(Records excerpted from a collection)
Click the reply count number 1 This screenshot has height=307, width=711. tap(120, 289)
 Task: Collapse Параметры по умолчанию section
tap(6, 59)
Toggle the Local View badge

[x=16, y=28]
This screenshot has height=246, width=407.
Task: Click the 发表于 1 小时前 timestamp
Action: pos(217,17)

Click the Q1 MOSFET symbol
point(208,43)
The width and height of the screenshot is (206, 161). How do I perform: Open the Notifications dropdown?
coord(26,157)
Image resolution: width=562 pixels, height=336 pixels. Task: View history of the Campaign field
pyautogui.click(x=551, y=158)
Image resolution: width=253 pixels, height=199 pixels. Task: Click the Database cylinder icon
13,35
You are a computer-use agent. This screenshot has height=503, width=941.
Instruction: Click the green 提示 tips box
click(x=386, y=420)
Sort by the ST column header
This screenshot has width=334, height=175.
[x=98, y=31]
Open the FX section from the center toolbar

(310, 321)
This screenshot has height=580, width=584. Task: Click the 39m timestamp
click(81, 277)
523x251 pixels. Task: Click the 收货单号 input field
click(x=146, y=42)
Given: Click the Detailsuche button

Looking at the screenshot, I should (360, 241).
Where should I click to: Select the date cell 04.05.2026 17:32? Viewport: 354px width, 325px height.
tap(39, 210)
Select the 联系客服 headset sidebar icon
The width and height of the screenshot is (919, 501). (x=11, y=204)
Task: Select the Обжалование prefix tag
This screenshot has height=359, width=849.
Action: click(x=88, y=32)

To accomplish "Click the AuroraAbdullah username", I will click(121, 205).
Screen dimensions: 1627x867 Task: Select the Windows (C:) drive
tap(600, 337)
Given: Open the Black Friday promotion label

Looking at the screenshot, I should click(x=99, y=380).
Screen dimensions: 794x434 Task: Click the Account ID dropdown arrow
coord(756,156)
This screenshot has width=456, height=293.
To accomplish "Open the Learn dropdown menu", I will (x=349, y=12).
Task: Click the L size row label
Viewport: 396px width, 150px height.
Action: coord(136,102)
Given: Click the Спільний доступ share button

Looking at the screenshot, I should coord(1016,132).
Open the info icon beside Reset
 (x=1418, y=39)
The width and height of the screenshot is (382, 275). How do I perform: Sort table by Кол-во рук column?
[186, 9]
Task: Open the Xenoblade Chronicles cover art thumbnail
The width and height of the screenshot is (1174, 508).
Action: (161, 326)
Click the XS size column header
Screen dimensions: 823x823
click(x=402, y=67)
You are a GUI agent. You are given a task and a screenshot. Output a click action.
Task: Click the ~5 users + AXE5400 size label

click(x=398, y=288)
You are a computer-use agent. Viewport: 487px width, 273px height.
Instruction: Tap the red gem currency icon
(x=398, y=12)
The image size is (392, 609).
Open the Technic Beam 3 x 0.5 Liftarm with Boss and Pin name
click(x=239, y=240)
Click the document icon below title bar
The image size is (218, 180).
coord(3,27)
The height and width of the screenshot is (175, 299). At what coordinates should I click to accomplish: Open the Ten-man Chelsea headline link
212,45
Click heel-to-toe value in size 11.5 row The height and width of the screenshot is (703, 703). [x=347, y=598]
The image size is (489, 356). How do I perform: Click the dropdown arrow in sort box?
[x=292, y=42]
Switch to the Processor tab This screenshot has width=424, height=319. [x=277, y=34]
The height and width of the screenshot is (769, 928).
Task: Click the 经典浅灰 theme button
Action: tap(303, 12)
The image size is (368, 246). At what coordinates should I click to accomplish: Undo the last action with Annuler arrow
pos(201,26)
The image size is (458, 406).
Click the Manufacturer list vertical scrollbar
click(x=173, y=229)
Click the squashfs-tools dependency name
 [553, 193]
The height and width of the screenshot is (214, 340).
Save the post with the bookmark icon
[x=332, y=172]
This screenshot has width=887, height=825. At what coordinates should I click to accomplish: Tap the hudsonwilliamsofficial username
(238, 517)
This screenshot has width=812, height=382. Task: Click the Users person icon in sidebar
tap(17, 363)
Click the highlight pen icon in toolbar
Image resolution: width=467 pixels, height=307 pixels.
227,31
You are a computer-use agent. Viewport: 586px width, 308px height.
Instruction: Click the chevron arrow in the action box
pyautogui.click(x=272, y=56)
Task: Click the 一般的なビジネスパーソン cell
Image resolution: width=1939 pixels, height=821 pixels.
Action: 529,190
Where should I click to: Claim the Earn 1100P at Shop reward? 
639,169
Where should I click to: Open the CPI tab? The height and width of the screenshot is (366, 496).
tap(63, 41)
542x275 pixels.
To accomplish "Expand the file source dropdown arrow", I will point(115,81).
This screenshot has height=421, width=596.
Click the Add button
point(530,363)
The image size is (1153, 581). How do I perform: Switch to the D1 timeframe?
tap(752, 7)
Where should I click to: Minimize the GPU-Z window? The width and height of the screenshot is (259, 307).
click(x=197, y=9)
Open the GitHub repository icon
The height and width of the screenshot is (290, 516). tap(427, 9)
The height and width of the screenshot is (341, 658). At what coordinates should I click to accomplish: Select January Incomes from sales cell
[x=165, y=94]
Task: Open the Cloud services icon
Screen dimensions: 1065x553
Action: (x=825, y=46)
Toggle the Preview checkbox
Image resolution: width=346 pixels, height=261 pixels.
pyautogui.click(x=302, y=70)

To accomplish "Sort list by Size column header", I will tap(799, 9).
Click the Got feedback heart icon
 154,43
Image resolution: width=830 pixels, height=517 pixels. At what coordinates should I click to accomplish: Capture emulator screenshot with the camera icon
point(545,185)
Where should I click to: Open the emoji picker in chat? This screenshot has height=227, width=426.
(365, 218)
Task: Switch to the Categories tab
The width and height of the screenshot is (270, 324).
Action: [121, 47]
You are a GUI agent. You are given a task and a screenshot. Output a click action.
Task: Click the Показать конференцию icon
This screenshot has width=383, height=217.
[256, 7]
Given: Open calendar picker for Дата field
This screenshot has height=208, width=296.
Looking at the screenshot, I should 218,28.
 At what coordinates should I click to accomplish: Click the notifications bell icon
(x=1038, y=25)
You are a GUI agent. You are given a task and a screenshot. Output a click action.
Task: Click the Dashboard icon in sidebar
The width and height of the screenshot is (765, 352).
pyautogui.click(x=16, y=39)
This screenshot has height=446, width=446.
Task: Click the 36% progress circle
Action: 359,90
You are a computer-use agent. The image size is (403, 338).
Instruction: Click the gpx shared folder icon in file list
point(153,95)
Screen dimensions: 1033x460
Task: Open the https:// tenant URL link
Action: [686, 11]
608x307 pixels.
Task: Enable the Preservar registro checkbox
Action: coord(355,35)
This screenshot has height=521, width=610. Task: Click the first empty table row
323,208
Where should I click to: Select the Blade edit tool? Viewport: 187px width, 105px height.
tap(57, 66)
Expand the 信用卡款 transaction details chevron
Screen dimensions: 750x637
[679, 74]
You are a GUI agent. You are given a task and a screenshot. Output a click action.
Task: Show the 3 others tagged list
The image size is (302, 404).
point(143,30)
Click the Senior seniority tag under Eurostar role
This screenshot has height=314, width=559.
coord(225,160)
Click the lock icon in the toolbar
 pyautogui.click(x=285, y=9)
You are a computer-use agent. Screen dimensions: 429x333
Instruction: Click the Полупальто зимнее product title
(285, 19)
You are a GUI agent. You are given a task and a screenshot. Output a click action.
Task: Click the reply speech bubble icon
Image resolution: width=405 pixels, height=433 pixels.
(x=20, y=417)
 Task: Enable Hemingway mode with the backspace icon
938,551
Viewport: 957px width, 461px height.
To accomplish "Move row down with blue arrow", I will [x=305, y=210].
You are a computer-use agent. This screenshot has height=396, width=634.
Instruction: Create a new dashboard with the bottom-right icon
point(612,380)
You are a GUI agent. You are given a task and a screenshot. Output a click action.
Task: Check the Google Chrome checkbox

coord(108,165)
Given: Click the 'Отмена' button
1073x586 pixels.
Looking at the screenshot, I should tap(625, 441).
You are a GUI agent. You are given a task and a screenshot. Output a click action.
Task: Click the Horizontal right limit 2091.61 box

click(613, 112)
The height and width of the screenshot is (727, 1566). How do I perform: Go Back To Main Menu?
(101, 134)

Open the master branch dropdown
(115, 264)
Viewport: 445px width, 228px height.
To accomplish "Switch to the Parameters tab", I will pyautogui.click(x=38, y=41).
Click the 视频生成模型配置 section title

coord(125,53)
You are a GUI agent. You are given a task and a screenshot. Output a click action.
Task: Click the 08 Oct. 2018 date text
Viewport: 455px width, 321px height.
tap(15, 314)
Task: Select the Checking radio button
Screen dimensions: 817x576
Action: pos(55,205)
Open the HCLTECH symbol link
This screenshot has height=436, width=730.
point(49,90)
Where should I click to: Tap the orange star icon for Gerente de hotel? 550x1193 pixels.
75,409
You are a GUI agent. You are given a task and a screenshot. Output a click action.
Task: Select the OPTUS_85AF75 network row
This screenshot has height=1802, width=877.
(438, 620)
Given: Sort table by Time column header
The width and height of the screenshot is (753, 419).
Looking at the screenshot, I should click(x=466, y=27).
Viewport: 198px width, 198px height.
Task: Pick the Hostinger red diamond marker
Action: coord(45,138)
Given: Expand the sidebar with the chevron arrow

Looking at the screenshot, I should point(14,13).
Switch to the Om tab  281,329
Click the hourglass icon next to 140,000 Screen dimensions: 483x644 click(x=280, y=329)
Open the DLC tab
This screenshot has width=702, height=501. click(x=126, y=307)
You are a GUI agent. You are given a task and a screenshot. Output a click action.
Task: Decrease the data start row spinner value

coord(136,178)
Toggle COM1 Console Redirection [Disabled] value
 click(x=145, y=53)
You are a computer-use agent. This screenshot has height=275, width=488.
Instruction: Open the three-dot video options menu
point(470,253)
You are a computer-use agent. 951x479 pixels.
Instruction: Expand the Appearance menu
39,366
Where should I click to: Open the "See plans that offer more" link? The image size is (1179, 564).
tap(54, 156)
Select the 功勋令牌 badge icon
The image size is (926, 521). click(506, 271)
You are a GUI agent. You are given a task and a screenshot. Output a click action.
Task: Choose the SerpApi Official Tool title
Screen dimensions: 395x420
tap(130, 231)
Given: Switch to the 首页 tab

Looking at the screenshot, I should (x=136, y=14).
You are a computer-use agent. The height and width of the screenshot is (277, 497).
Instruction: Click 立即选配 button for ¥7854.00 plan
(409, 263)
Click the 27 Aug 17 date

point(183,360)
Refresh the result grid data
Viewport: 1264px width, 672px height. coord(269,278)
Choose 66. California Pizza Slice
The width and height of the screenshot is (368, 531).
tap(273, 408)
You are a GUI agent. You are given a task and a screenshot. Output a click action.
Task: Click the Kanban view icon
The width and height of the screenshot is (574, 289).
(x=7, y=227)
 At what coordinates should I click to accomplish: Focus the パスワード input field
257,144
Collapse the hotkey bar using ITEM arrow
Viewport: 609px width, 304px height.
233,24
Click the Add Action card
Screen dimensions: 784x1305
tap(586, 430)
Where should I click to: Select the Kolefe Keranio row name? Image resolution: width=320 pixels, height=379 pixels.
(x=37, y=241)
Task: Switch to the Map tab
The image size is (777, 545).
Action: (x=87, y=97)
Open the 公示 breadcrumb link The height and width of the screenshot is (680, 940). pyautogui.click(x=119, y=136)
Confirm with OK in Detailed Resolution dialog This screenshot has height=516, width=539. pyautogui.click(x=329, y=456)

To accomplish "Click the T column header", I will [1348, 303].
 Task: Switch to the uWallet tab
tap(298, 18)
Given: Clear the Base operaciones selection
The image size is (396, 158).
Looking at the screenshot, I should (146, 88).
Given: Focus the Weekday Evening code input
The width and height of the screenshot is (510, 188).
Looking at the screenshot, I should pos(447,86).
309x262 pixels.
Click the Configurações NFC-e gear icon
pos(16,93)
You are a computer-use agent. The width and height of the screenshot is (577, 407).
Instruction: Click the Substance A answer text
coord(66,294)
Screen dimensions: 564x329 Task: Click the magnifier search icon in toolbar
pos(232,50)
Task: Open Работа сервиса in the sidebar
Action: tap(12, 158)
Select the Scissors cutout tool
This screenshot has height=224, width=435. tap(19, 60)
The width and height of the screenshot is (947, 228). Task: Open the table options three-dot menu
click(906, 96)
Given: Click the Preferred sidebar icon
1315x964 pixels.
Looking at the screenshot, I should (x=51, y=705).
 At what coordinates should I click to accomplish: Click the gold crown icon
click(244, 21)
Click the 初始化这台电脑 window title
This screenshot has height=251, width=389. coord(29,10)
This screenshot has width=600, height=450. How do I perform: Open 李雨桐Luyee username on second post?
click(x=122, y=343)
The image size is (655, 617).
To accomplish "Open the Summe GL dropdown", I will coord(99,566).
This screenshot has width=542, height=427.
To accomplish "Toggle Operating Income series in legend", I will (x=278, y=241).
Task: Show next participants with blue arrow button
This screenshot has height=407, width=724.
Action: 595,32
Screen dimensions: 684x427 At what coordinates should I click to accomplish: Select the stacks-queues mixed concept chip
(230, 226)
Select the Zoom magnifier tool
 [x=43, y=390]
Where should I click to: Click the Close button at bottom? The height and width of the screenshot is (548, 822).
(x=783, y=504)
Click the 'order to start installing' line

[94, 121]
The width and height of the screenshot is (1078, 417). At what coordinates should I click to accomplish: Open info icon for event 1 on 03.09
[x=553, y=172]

▶ EXERCISE AIM: Supply the count of lines in the entries that contain the word "next", and nothing besides.

▶ ANSWER AREA: 2